Vu le code de justice administrative.
Considérant ce qui suit :
1. Aux termes de l'article R. 222-1 du code de justice administrative : « (…) les présidents de formation de jugement des tribunaux (…) peuvent, par ordonnance : / (…) 4º Rejeter les requêtes manifestement irrecevables, lorsque la juridiction n'est pas tenue d'inviter leur auteur à les régulariser ou qu’elles n’ont pas été régularisées à l’expiration du délai imparti par une demande en ce sens ; (…) ».
2. Aux termes de l’article R. 412-1 du code de justice administrative : « La requête doit, à peine d'irrecevabilité, être accompagnée, sauf impossibilité justifiée, de l'acte attaqué ou, dans le cas mentionné à l'article R. 421-2, de la pièce justifiant de la date de dépôt de la réclamation (…) ». Aux termes de l’article R. 612-1 du même code : « Lorsque des conclusions sont entachées d’une irrecevabilité susceptible d’être couverte après l’expiration du délai de recours, la juridiction ne peut les rejeter en relevant d’office cette irrecevabilité qu’après avoir invité leur auteur à les régulariser. ».
3. Aux termes de l’article R. 611-8-6 dudit code : « Les parties sont réputées avoir reçu la communication ou la notification à la date de première consultation du document qui leur a été adressé par voie électronique, certifiée par l'accusé de réception délivré par l'application informatique, ou, à défaut de consultation dans un délai de deux jours ouvrés à compter de la date de mise à disposition du document dans l'application, à l'issue de ce délai.
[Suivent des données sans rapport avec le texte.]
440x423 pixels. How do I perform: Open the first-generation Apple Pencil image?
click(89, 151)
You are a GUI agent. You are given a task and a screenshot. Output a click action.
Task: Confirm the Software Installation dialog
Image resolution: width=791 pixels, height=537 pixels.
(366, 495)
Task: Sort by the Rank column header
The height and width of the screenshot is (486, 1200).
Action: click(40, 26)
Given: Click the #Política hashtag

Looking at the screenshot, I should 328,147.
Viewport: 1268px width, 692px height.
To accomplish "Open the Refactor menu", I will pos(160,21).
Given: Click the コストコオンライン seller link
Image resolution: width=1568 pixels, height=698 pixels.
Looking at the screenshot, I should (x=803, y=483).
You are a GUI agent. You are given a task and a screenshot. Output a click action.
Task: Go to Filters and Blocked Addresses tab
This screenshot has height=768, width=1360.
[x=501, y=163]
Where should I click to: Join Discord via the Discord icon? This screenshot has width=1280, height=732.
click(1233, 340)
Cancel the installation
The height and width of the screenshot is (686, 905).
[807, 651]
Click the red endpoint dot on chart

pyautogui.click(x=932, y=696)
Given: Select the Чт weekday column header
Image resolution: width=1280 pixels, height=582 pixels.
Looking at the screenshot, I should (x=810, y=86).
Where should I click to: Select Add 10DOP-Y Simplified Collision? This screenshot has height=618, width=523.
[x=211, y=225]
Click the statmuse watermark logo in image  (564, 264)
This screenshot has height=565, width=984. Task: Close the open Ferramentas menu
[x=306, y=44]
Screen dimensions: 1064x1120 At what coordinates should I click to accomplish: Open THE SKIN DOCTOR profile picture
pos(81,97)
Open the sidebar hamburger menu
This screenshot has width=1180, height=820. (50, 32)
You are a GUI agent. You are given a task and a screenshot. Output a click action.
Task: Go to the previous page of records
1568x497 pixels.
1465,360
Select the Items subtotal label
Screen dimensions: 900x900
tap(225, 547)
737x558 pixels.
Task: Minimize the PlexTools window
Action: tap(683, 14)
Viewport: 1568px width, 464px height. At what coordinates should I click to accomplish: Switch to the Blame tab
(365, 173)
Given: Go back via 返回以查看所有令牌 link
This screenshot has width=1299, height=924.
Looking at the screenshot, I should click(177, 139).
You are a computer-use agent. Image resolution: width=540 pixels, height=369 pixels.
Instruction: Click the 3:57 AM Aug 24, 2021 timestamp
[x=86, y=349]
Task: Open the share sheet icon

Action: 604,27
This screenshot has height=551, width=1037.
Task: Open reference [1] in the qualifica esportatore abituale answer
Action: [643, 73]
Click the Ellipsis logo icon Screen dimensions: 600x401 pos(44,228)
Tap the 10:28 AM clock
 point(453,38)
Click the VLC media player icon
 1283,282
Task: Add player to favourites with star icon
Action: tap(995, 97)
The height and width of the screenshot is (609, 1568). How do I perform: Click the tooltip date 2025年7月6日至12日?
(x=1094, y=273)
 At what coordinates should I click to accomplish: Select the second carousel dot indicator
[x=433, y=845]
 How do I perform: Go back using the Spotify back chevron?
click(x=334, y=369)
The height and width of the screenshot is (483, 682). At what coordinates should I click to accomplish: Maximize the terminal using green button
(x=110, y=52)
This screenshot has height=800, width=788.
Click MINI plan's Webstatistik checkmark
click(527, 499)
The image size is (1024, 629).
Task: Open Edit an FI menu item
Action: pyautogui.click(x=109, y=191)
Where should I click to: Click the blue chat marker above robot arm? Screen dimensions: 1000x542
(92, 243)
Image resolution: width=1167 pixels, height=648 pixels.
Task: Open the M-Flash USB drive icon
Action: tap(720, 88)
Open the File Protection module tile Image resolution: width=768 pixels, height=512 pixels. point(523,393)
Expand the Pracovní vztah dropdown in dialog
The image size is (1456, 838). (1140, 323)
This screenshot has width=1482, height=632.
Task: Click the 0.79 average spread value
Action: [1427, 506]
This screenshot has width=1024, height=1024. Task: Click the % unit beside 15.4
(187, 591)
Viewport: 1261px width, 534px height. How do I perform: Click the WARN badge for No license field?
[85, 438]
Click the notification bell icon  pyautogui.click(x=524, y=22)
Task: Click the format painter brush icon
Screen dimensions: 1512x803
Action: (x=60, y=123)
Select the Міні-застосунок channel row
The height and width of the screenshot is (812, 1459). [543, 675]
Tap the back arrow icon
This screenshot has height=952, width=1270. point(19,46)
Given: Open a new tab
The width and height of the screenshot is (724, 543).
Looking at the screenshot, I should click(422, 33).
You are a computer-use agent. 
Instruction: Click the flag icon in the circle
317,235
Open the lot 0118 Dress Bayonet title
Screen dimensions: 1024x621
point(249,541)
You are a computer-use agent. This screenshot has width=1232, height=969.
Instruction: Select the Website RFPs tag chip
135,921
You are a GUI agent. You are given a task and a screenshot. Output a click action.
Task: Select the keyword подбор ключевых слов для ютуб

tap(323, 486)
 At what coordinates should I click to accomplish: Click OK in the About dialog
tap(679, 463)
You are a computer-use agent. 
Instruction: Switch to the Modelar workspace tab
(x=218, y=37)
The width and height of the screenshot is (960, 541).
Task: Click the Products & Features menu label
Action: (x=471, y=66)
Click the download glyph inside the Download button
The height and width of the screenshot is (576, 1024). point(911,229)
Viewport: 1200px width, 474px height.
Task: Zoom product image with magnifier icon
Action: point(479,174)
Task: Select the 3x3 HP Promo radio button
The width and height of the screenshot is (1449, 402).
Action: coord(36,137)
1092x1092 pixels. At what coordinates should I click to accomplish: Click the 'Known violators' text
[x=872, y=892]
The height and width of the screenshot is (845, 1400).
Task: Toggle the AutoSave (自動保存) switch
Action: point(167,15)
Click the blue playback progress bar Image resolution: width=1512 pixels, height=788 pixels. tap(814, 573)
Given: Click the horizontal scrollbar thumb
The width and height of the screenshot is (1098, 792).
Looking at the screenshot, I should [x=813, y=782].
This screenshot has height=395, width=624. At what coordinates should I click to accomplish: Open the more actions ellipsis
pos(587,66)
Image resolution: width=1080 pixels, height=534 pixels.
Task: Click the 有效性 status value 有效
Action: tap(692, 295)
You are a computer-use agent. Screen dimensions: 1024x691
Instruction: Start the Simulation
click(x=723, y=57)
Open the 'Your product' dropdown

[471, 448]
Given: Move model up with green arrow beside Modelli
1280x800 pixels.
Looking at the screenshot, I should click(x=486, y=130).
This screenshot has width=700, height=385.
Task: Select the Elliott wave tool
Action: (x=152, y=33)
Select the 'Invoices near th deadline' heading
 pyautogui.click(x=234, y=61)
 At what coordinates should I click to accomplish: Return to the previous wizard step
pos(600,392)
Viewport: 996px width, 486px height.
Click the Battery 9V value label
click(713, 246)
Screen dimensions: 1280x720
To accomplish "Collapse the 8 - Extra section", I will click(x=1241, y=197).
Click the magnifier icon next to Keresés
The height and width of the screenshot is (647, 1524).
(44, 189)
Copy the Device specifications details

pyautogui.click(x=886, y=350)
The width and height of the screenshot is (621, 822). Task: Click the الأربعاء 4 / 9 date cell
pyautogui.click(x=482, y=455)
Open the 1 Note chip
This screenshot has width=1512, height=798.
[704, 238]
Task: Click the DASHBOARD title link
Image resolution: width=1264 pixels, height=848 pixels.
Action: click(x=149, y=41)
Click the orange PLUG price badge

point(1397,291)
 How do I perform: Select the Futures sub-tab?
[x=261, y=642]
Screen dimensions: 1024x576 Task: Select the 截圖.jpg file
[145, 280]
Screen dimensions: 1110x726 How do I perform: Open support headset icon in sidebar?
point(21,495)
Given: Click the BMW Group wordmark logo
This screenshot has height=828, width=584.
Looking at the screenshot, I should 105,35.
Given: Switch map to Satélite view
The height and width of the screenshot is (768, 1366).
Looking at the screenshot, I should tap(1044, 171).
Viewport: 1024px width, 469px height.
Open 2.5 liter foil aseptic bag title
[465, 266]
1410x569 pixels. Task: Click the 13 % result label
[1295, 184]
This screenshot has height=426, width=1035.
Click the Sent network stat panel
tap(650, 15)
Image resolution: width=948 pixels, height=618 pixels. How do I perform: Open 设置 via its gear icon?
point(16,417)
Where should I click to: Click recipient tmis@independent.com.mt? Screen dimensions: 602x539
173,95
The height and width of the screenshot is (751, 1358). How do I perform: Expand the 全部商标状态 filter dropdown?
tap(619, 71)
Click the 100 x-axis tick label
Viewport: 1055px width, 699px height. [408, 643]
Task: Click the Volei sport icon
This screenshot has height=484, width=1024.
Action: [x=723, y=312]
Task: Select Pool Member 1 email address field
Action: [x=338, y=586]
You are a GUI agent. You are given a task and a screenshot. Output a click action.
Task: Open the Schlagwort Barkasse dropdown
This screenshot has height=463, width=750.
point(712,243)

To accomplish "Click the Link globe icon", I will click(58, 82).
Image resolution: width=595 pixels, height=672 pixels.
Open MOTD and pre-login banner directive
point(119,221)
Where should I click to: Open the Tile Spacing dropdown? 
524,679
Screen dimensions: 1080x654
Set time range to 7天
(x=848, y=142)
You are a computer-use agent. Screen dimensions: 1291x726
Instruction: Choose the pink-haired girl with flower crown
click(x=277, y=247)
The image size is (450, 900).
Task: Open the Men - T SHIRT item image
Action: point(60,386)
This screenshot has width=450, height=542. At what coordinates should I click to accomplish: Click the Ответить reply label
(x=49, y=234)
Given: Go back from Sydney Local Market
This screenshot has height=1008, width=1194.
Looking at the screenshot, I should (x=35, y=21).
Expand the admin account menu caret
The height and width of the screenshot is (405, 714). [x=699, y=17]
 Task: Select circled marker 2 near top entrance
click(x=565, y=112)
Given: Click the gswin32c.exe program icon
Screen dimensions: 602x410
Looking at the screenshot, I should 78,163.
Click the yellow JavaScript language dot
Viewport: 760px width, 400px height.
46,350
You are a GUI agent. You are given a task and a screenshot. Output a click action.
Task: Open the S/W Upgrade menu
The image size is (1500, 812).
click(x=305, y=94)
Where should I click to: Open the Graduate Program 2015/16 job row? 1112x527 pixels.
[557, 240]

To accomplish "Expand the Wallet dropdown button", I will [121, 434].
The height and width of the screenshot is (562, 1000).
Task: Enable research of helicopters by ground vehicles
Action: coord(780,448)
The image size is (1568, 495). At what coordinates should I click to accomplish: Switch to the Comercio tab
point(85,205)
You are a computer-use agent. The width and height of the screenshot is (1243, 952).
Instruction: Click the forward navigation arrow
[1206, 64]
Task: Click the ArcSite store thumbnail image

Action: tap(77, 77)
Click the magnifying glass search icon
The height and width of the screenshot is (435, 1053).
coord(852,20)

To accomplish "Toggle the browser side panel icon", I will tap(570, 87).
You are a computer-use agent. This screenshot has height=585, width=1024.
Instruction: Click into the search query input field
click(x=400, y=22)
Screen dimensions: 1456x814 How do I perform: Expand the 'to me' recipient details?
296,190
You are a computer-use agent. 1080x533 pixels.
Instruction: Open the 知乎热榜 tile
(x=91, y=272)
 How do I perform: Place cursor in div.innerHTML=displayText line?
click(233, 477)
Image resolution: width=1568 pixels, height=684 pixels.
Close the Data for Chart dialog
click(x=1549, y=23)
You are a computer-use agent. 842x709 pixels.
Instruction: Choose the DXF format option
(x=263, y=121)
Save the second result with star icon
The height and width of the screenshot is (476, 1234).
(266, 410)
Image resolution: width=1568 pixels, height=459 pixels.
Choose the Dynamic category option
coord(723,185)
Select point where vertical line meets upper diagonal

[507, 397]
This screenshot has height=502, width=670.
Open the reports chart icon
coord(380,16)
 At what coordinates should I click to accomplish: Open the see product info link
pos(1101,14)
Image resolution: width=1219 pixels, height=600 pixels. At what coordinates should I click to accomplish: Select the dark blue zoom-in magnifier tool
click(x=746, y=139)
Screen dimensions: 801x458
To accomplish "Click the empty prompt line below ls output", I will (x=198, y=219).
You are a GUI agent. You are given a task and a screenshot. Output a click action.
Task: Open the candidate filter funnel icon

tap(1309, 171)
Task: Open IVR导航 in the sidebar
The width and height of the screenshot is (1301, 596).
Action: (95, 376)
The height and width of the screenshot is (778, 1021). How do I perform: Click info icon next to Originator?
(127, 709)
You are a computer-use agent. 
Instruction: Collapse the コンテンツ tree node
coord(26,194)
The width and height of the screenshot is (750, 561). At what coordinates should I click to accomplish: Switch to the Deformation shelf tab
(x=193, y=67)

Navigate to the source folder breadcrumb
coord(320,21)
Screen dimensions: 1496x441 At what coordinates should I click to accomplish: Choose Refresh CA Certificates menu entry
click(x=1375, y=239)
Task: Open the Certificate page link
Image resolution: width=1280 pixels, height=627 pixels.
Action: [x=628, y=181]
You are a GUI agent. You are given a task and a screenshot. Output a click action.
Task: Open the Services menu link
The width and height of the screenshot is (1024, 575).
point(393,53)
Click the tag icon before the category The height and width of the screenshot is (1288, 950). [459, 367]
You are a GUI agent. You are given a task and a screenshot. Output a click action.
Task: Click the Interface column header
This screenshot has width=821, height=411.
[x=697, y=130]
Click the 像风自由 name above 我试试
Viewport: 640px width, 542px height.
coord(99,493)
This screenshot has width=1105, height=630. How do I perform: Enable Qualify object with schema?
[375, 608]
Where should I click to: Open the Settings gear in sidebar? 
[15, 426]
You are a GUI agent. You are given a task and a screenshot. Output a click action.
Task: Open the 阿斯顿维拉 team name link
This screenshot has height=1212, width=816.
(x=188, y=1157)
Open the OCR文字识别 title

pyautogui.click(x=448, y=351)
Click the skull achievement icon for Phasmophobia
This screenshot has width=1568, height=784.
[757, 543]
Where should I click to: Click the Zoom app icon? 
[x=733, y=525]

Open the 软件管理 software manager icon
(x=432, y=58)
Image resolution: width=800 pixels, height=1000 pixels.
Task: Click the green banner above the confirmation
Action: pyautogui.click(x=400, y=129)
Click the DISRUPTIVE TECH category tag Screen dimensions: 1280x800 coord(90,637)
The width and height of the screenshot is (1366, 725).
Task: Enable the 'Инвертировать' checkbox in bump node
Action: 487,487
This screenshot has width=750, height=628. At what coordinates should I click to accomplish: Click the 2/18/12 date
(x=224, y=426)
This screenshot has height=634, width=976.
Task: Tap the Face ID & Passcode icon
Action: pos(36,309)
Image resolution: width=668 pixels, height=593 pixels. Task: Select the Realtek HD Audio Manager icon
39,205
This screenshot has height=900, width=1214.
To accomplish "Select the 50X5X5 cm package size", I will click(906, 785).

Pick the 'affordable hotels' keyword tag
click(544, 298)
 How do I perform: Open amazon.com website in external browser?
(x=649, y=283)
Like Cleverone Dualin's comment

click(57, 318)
Sauf demande contraire de leur part, les parties sont alertées de toute nouvelle communication ou notification par un message électronique envoyé à l'adresse choisie par elles. ».
4. En dépit de la demande de régularisation qui lui a été adressée le 3 octobre 2025 par voie postale et qui a été retirée le 14 octobre 2025, le requérant n’a produit, à l’expiration du délai de quinze jours qui lui était imparti, ni l’acte attaqué, ni, dans le cas où l’administration n’aurait pas répondu à sa demande, la pièce justifiant de la date du dépôt de cette demande auprès de celle-ci. Par suite, cette requête, qui n’a pas été régularisée, est entachée d’une irrecevabilité manifeste et peut, dès lors, être rejetée en application des dispositions précitées du 4° de l’article R. 222-1 du code de justice administrative.
O R D O N N E :
Article 1er : La requête de M. B... est rejetée.
Article 2 : La présente ordonnance sera notifiée à M. A... B....
Fait à Rennes, le 13 janvier 2026
Le président de la 1ère chambre,
signé
L. Bouchardon
La République mande et ordonne à tous commissaires de justice à ce requis en ce qui concerne les voies de droit commun, contre les parties privées, de pourvoir à l’exécution de la présente décision.